» Exercise goal:
Print the listing as it stands, omitting all images.

» Task data:
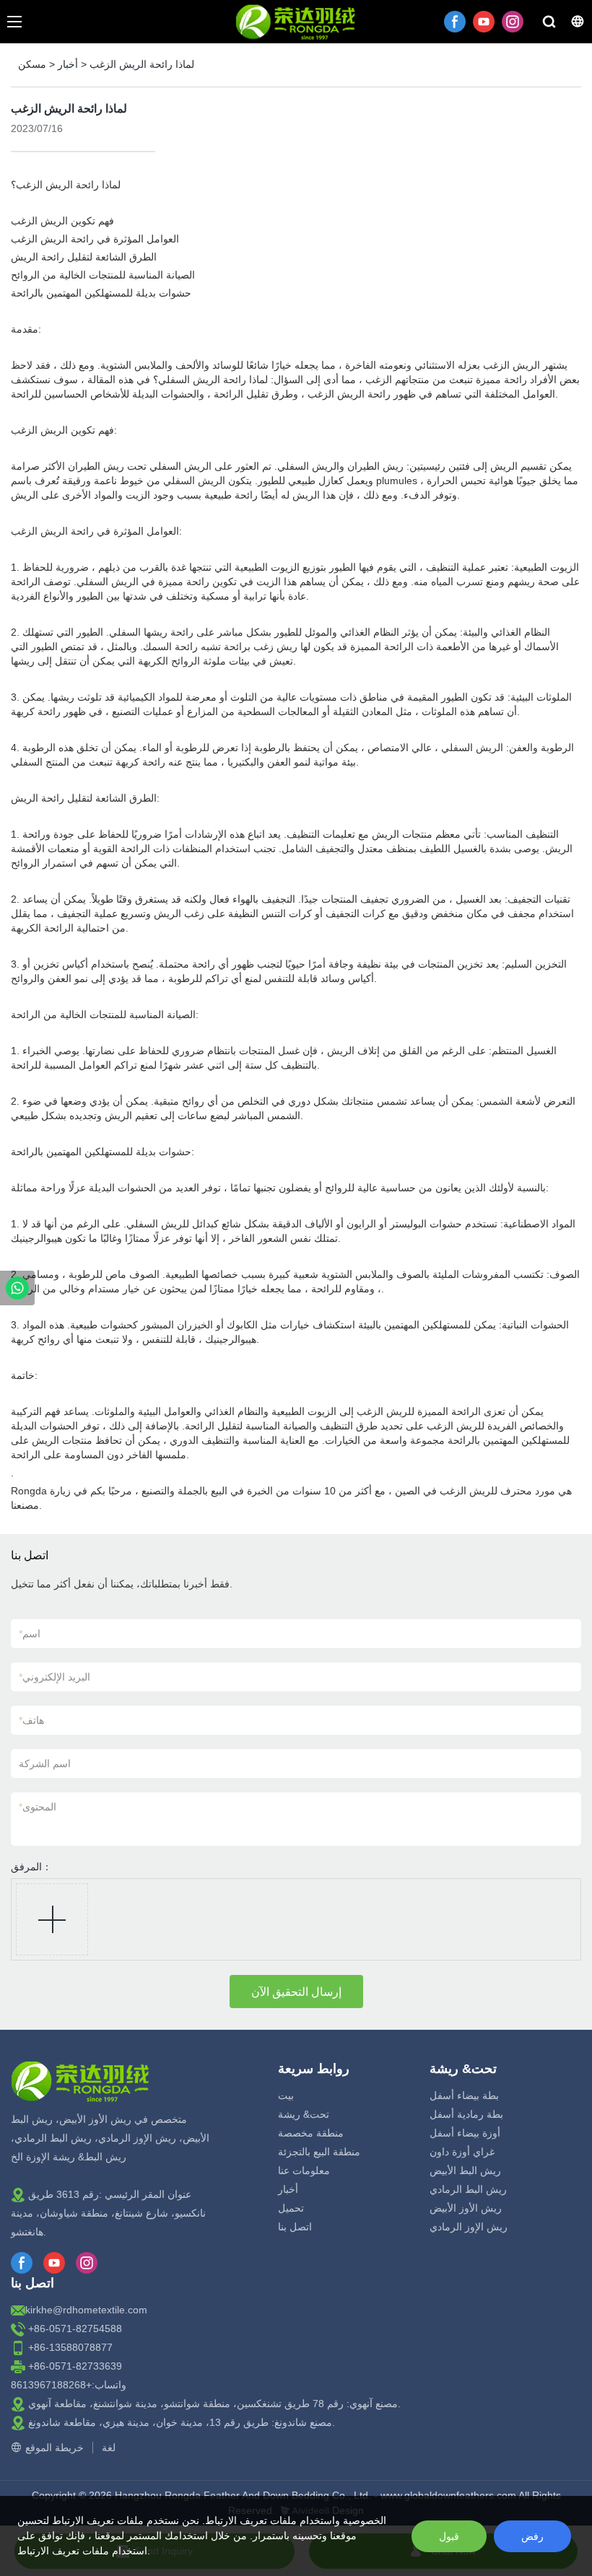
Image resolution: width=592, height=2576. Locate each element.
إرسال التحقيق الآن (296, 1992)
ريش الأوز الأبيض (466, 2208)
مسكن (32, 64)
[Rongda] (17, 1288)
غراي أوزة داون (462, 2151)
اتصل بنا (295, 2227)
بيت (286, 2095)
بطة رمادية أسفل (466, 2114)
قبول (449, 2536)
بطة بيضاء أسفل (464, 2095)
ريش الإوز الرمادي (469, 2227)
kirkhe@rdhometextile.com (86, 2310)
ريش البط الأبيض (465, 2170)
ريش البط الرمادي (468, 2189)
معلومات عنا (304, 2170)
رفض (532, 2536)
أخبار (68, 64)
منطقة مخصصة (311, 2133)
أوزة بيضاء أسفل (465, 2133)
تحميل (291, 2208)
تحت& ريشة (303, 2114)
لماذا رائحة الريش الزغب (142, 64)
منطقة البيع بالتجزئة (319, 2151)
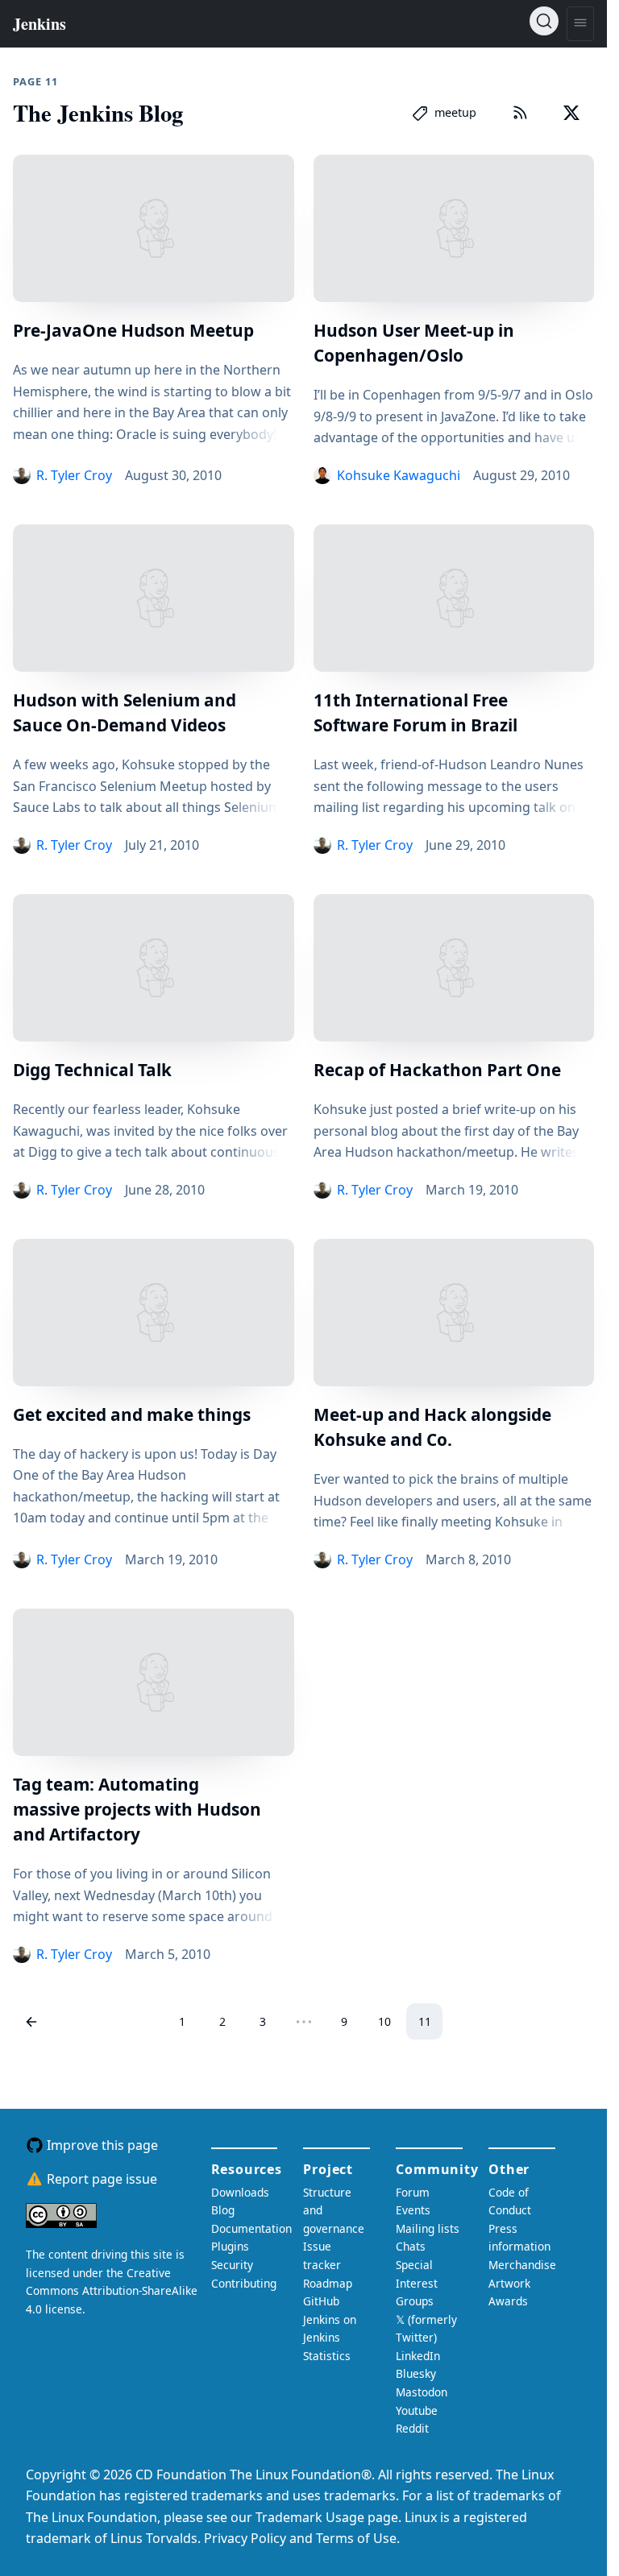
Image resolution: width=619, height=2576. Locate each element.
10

» Result:
Image resolution: width=592, height=2576. Locate each element.
إرسال التحقيق الآن (296, 1992)
ريش الأوز الأبيض (466, 2208)
مسكن (32, 64)
[Rongda] (17, 1288)
غراي أوزة داون (462, 2151)
اتصل بنا (295, 2227)
بيت (286, 2095)
بطة رمادية أسفل (466, 2114)
قبول (449, 2536)
بطة بيضاء أسفل (464, 2095)
ريش الإوز الرمادي (469, 2227)
kirkhe@rdhometextile.com (86, 2310)
ريش البط الأبيض (465, 2170)
ريش البط الرمادي (468, 2189)
معلومات عنا (304, 2170)
رفض (532, 2536)
أخبار (68, 64)
منطقة مخصصة (311, 2133)
أوزة بيضاء أسفل (465, 2133)
تحميل (291, 2208)
تحت& ريشة (303, 2114)
لماذا رائحة الريش الزغب (142, 64)
منطقة البيع بالتجزئة (319, 2151)
Image resolution: width=619, height=2576. Locate each element.
10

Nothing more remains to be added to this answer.